The human genomic sequence is a gold mine for new discoveries in molecular cell biology, for identifying new proteins that may be the basis of effective therapies of human diseases, and for understanding early human history and evolution. However, finding new genes is like finding a needle in a haystack, because only about 1.5 percent of the human genome encodes proteins or functional RNAs. Identification of genes in bacterial genomic sequences is relatively simple because of the scarcity of introns; simply searching for open reading frames identifies most genes. In contrast, the search for human genes is complicated by the structure of our genes, most of which are composed of multiple, relatively short exons separated by much longer noncoding introns. Identification of complex transcription units by analysis of genomic DNA sequences alone is extremely challenging. Future improvements in bioinformatic methods for gene identification, as well as characterization of cDNA copies of mRNAs isolated from the hundreds of human cell types, is likely to lead to the discovery of new proteins, to a better understanding of biological processes, and possibly to applications in medicine and agriculture.
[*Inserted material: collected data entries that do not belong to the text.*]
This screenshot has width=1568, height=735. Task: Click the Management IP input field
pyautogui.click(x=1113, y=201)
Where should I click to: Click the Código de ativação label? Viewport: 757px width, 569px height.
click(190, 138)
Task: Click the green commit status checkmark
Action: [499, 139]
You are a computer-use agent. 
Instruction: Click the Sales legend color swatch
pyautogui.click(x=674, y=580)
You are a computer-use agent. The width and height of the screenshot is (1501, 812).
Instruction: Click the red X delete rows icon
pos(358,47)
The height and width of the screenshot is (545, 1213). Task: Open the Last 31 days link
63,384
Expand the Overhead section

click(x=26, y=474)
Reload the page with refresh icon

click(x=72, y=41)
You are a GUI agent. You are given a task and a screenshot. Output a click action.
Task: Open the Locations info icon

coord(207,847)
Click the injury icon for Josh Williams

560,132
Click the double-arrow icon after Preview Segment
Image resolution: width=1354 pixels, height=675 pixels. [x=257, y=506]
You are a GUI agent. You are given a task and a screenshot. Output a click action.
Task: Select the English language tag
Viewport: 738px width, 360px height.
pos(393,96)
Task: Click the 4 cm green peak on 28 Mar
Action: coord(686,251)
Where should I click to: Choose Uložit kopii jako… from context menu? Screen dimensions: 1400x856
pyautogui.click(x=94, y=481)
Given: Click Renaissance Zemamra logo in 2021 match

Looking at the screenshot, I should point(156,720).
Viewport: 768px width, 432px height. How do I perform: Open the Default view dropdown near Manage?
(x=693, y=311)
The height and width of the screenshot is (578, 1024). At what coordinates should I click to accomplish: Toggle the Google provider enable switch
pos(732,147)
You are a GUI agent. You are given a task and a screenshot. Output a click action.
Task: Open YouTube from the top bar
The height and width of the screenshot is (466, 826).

We have seen that although most transposons do not function directly in cellular processes, they have helped to shape modern genomes by promoting gene duplications, exon shuffling, and the generation of new combinations of transcription-control sequences. They are also teaching us about our own history and origins. L1 and Alu retrotransposons have inserted into new sites in individuals throughout our history. Large numbers of these interspersed repeats are polymorphic within populations, occurring at a particular site in some individuals and not in others. Individuals sharing an insertion at a particular site must have descended from a common ancestor who developed from an egg or sperm in which that insertion occurred. The time elapsed from the initial insertion can be estimated by the sequence differences in the element that have arisen from the accumulation of random mutations. Further analysis of retrotransposon polymorphisms will undoubtedly add immensely to our understanding of human migrations since Homo sapiens first evolved as well as the history of contemporary populations.

As described in Chapter 6, a Drosophila DNA transposon called the P element has been exploited for the facile stable transfection of genes into the Drosophila germ line. This transposon has provided a powerful method for molecular cell biology experimentation in Drosophila. An active area of current research is the use of mammalian transposons and retrotransposons for the transformation of human cells for gene therapy. This promises to be an exciting area of medicine in the future treatment of genetic diseases such as sickle-cell disease and cystic fibrosis as well as more common diseases, especially when coupled with the recently developed techniques for generating pluripotent stem cells (iPS cells) from differentiated cells of a pediatric or adult patient (see Chapter 21).